===== EXCERPT

I think it's a great idea, but I also agree with others who said you will want to charge more. The hardest part of births, for me, is being on call. Not only do you have to be ready to go, but so does your childcare, and if you start being on call at 38 weeks it could be a couple weeks per client.

I would be very interested in having a birth photographer at my birth! Especially one with doula training, that way I would know she was supportive of and comfortable around natural childbirth.


----------



## mamanicki (May 31, 2002)

I'm a birth photographer and I think the world needs more of us  In answer to some of your questions:

I absolutely agree you should not charge. Before you step foot in a birth you should be comfortable controlling your camera in manual in your own house at night without a flash. This is the best way to practice for a birth environment. It is NOTHING like shooting outdoor portraits of your kids or controlled shots with an external light source/flash. Your camera is good but not ideal for a birth setting because the D300 still has pretty bad noise handling in low light so you'll also want to practice editing noisy/grainy images so you can find the best combo of ISO/Aperture/Shutter to reduce noise as much as possible for your body and lens. And if you don't have a prime lens with an aperture of at least 1.8, get one. You can pick up the 50mm 1.8 really inexpensively. You'll probably also want to process in black and white and that's an art in and of itself. That, too, is something you can practice now with ordinary photos of your kids.

==========
===== PROVIDED RECORDS

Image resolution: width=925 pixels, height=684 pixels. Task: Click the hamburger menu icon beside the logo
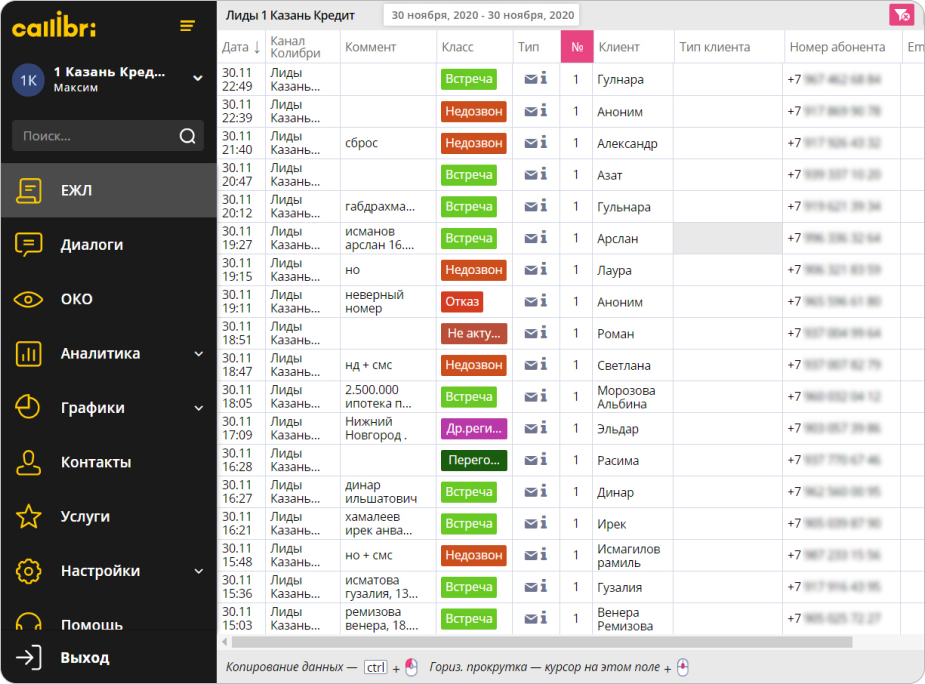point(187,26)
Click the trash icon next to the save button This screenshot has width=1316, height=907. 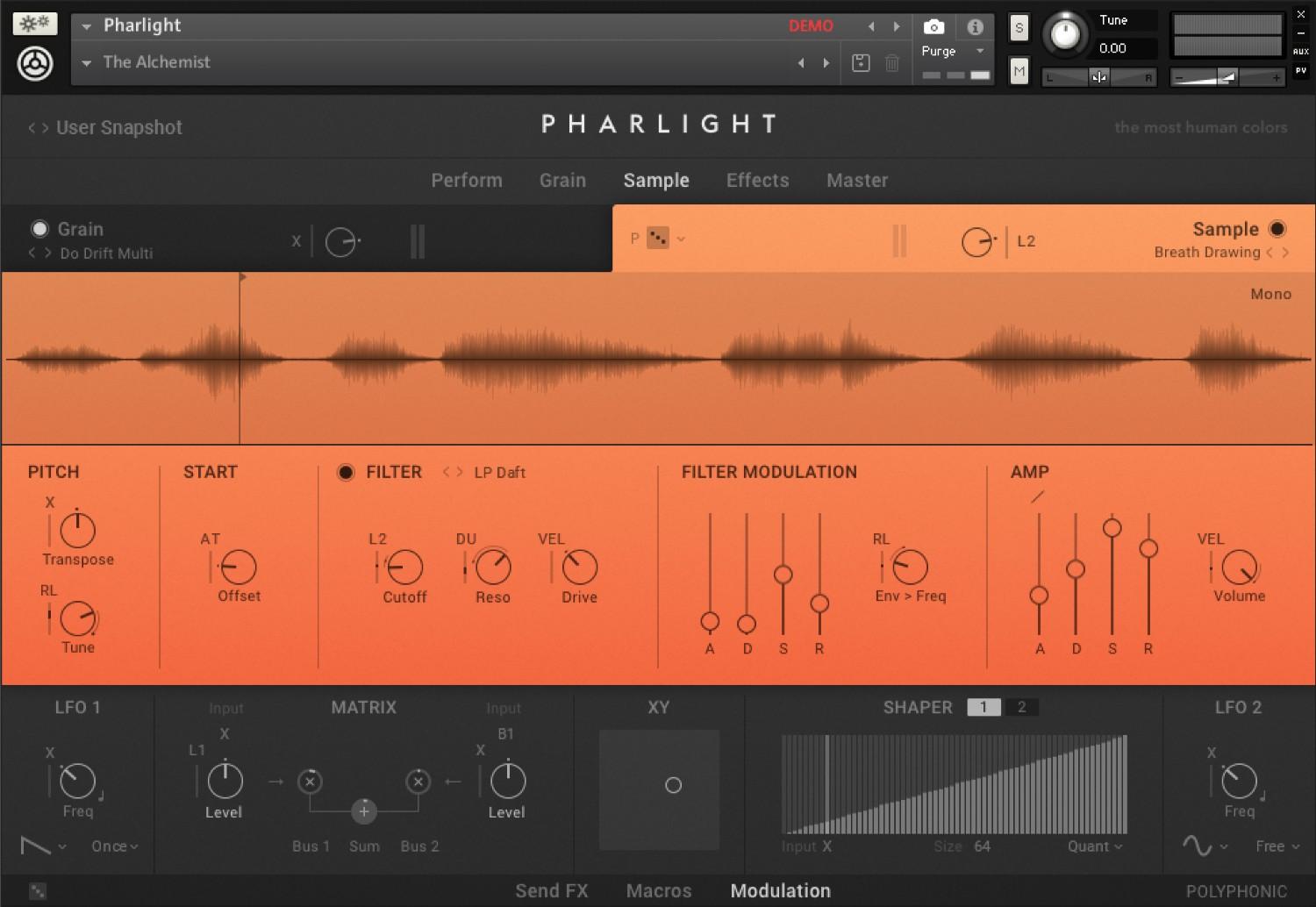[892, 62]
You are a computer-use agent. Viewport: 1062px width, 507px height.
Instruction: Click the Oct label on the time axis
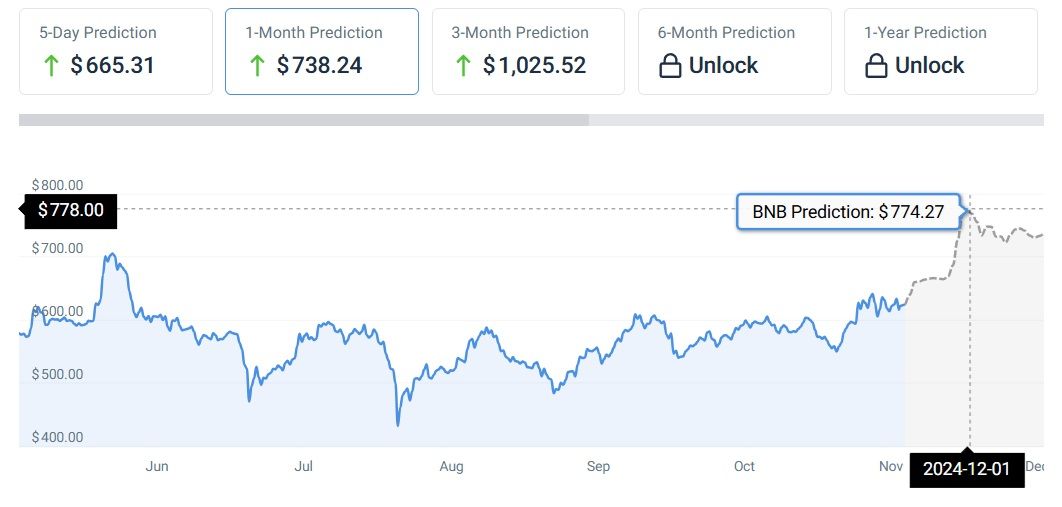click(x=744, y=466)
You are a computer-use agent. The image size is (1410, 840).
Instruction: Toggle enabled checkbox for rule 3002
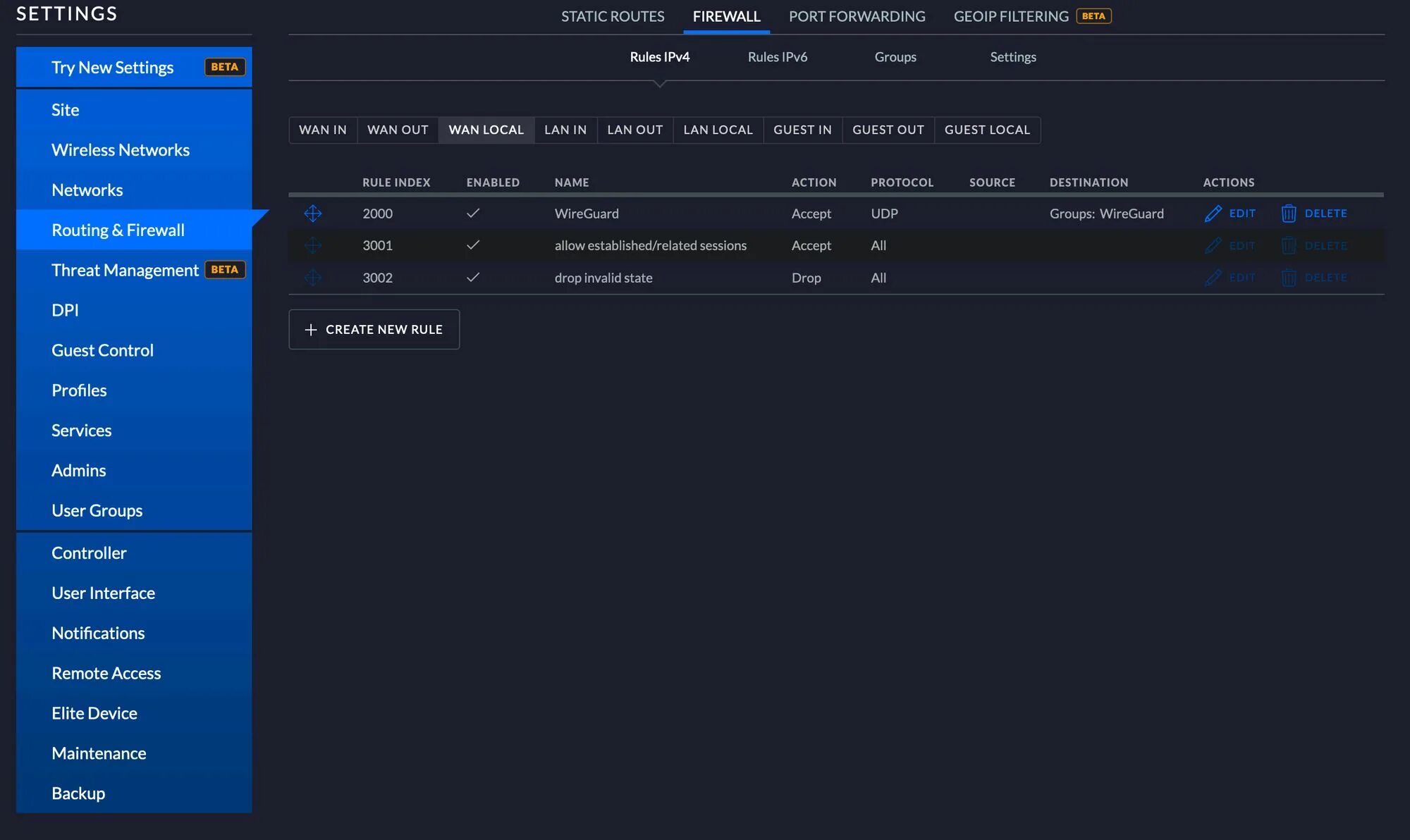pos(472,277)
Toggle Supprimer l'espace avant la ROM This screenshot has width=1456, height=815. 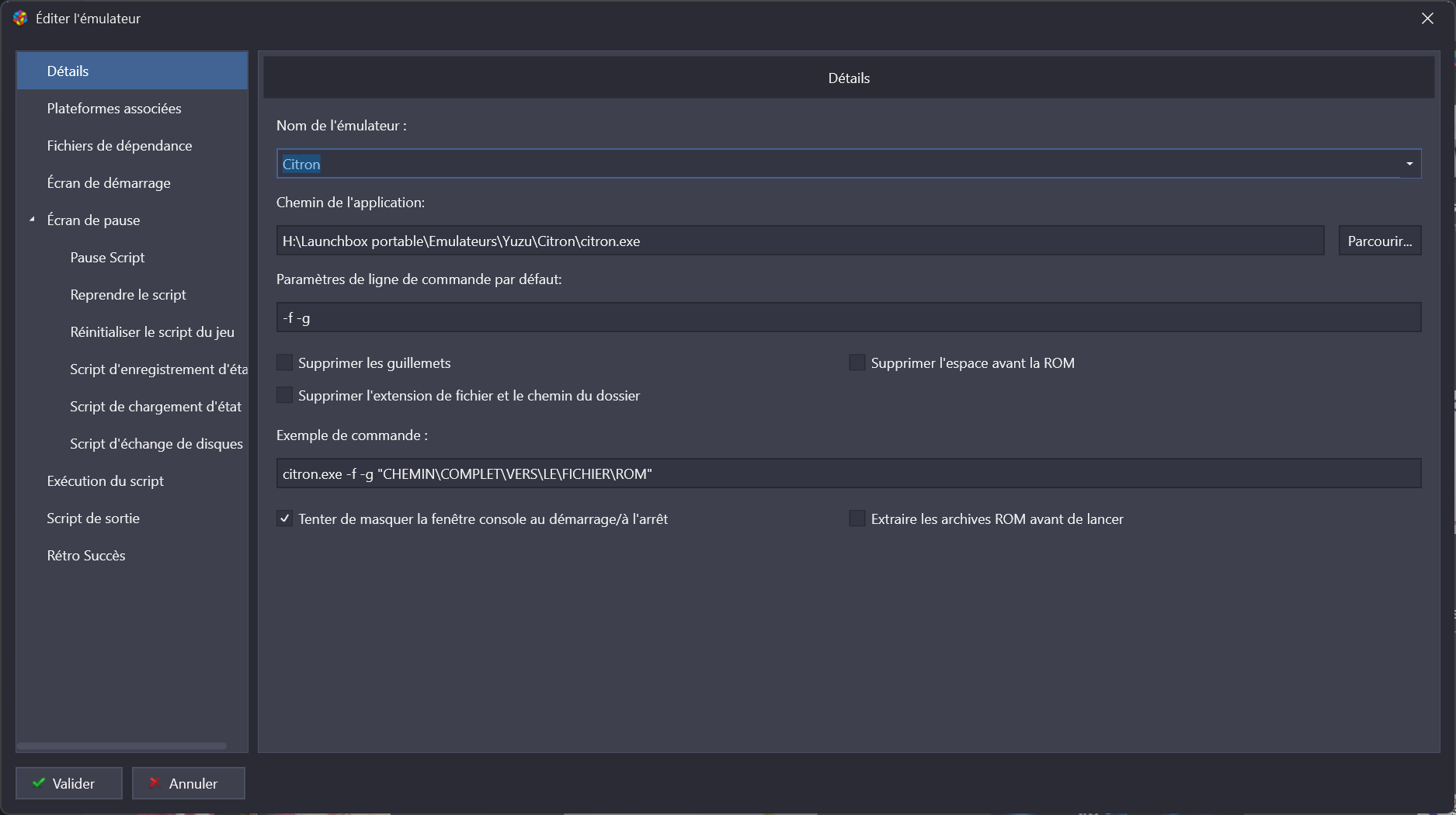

==========

TO DO:
• a. Echo the birth photography excerpt word for word, starting with "I would be very" and going on through "(May 31, 2002)".
• b. According to the birth photography excerpt, which lens can be picked up really inexpensively?
The lines are not needed for any of the work here.

EXPECTED RESPONSES:
• a.
I would be very interested in having a birth photographer at my birth! Especially one with doula training, that way I would know she was supportive of and comfortable around natural childbirth.


----------



## mamanicki (May 31, 2002)

• b. The 50mm 1.8.